Momix Charms but doesnt fully sparkle

By STEVE SUCATO

CLEVELAND, Ohio -- It might surprise many who attended Momix's "Alchemia," Saturday night in Connor Palace Theater at Playhouse Square to learn that the 90-minutes of theatrical magic they witnessed got its start in the modest surroundings of a barn in northwestern Connecticut, where the company's dancers spent months playing with balls, exercise machines and other props to create the work.

The non-narrative "Alchemia" (2012) is the brainchild of Momix founding director Moses Pendleton and was inspired by the ancient form of chemistry and speculative philosophy, alchemy, which sought to transmute baser metals into gold. Unfortunately, however, like many past attempts to turn lead into gold, "Alchemia" never quite achieves that glittering end.

The production, part of DanceCleveland's 60th-anniversary season, lacked the wow factor of past Momix productions such as "Lunar Sea," "Opus Cactus" and "Botanica." The dance world's version of Cirque du Soleil, Momix is known for blending dance, acrobatics, theater and illusion into their popular shows.

Set to a collage of atmospheric music from electronic to classical, "Alchemia" was less visual fireworks than a slow burning reveal of colorful video images and some equally eye-catching images created by the dancers who constantly transformed themselves via costumes, props and lighting effects into lovely shapes and creatures.

The work's imagery related to the four elements: fire, water, earth and air. It appeared Pendleton looked to past productions for help in bringing these images to light, and with mixed results.

Where the production stumbled was in the use of several rather tired and recycled visual gimmicks, some of them decades old, such as angled mirrors to multiply a dancer's image into many and rolling walls aimed to disguise the dancers' movements across the stage.

For the uninitiated, these, and other chestnuts may have appeared new and dazzling, but for those who have seen the troupe before or productions like it, the effects were akin to seeing decades-old special effects applied to a new science fiction film.
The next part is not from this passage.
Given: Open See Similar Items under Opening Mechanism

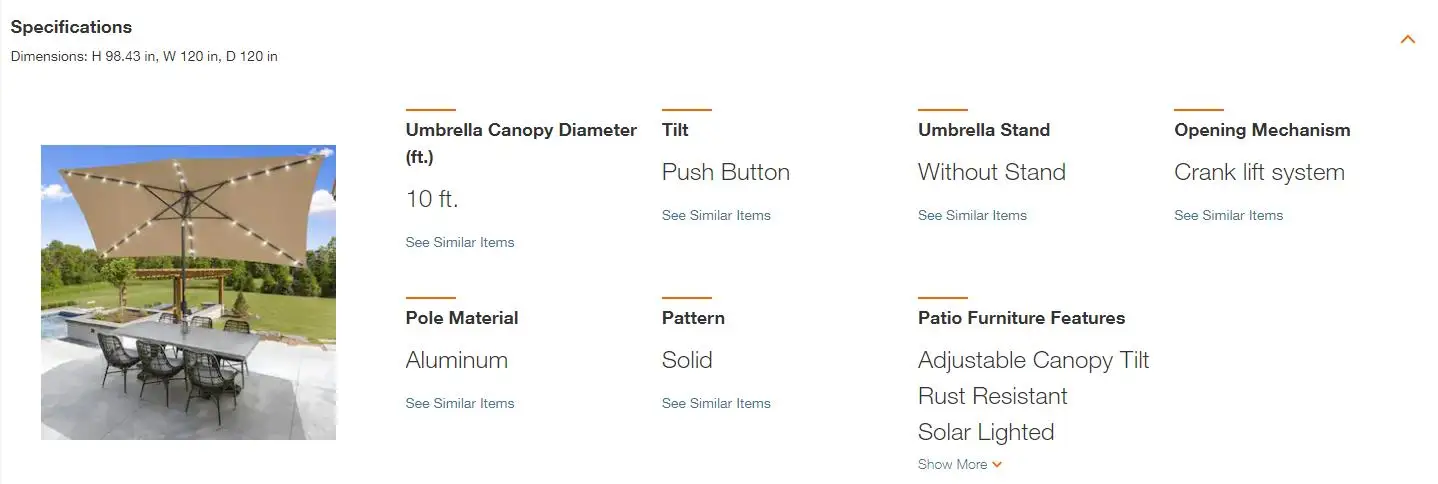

Despite this, "Alchemia" still retained a level of charm that was warmly received by the audience. Standout moments included a segment presumably related to the element of earth in which a handful of dancers in luminescent bodysuits with root-like patterns moved aboard elliptical exercise machines on a pitch-black stage, giving the effect of watching athletic apparitions working out.

Another section evoking the element of fire had the dancers in shadow, manipulating a giant silk sheet with poles to look like a roiling flame that danced in the air about the stage.

The work's most captivating tableaux, however, came in sections relating to air and water. One had the company's female dancers costumed in double-layered, floor-length hoop skirts shuffling about the stage as floating over it. At one point, the dancers pulled one layer of the skirt above their heads making them look like deep ocean plankton pulsing back and forth.

The finest moment in "Alchemia" came in a quiet, graceful duet, in which a female dancer in a flying harness appeared to defy gravity as her male partner gently lifted and guided her into spellbinding visions of loveliness that culminated in the dizzying mid-air spin of a figure-skater.

Great dance choreography has never been a hallmark of Momix, but Pendleton and company have delighted audiences worldwide in their own unique way with clever, visually appealing and highly accessible productions built to entertain. Unfortunately, even in that regard, "Alchemia" still fell a bit short.